Alleges the Guardian this morning.

And then of course, after reading this, you get the joy of reading below the line Guardian comments, including such gems as …

  • there is clearly something in what he says

  • In a world of open omnivorous sexuality, it’s all meant to shut down as you walk through the lab door. Hmm.

  • You must have a very low opinion of young women to believe that [this makes science less inclusive]

I don’t know about anyone else but I think I feel the tears happening already. It wasn’t like last week I was saying that each woman needs to decide for herself what she will or will not tolerate. It wasn’t that a few weeks before I was explaining why representation matters in all we do.
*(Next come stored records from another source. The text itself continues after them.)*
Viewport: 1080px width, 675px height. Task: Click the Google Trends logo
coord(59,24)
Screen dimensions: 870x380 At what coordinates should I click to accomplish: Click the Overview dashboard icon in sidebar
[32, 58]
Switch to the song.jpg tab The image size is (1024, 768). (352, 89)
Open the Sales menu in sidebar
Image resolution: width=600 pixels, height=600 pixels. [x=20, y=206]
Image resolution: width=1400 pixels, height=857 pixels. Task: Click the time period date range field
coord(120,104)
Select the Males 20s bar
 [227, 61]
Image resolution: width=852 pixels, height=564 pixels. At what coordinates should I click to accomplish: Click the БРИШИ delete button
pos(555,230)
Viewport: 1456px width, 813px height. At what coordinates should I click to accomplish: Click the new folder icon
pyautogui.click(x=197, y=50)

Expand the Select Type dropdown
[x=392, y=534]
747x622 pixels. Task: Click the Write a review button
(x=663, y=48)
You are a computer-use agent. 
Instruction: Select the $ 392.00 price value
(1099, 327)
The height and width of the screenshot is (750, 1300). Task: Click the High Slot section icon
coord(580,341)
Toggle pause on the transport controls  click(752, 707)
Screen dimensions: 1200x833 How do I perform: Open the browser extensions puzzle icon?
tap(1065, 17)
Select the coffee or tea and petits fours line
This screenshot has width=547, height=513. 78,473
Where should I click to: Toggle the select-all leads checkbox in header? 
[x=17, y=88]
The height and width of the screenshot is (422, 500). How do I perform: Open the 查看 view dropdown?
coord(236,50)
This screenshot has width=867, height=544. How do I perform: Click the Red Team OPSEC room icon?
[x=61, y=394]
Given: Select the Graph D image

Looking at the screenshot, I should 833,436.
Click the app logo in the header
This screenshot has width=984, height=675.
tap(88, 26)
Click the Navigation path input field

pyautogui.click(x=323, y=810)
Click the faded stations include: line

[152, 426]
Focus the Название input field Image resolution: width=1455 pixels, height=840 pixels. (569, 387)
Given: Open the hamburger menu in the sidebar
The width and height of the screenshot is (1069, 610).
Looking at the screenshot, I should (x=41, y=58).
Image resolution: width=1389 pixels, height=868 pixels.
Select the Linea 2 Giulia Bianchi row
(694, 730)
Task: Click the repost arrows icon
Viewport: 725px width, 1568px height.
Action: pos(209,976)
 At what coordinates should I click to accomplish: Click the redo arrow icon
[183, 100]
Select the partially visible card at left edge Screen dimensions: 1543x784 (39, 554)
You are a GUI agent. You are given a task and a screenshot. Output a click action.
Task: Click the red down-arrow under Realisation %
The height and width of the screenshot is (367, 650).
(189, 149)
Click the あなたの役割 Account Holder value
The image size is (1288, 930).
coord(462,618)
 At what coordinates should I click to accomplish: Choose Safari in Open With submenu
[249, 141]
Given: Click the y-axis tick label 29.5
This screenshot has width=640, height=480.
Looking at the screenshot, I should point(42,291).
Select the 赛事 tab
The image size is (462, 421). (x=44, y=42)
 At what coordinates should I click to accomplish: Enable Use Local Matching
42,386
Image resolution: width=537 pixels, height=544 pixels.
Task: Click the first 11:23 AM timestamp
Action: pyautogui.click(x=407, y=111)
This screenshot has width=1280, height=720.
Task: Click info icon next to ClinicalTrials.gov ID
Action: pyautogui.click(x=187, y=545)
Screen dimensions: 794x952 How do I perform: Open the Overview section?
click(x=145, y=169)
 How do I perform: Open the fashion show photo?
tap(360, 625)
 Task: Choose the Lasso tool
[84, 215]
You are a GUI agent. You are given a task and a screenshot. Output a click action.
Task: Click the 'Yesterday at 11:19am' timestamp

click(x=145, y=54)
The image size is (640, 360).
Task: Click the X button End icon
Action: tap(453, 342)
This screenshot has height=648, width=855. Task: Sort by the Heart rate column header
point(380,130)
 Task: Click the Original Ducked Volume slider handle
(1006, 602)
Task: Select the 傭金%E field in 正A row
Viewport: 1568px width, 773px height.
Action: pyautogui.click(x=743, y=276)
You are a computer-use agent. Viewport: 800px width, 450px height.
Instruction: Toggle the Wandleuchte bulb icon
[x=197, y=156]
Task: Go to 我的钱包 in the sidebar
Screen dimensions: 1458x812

It wasn’t that a few months ago we had reviewers saying a man should look over a manuscript, just assuming that the foolish women hadn’t already done so, even if it were a legitimate complaint. It’s not that even with the best of intentions, we can’t help but portray women in science as dangerous Eves, meddling just too far for mankind.

While it’s tempting to make a joke here, to leave off with a light hearted ‘see, I’m the fun kind of a feminist’ statement, something like “Who wants to come smuggle some scientists out of Hunt’s lab on a War Rig and paint their forehead black with me?” – I can’t.

I am tired of making the same argument over and over. I am tired of being told by older white men that I should be grateful for inclusion into a field I am damned good at. I am tired of having younger white men start to nod their heads. My beloved science needs to get over its representation problem.

And I bloody well hope that in forty three years time, when I’m advocating for separate human-AI labs, someone tells me to sit down and shut up. Because it won’t be my future I’m jeopardising then.

Tim Hunt has today resigned from his honourary professorship at UCL. Predictably, the radio this morning was full of old men bleating “political correctness gone mad!”.

A few misconceptions to clear up: the man’s contribution to science is not ‘lost’, nor is anyone throwing out what he’s achieved with his Nobel Prize winning innovations. This was an honourary position and so is supposed to reflect what the organisation wants to be. UCL prides themselves on being inclusive, and I think they’re absolutely right to say this resignation fits with their policies. Whether he jumped or was pushed is immaterial. Academic environments need and demand trust and faith in other scientists, you need to be able to evaluate one another on individual merits, not the makeup of your chromosomes.

And finally – no, I actually wish he hadn’t resigned. I wish he’d said “I have caused offense and I don’t understand why, so my employers are supporting me by sending me to equality and diversity training. I want to be open about this process, and we will review the situation after I have attended the requisite courses. I hope you can appreciate my openness and willingness to investigate opposing points of view”.

That, to me, would have illustrated a truly intelligent and incisive mind. And if, after, he maintained that he didn’t understand how he could have caused offence, then the UCL would be at liberty to open the door or push him out. Now he ends his career as a wounded beast, instead of one who is objectively more than clever enough to listen to what others have to say and feel.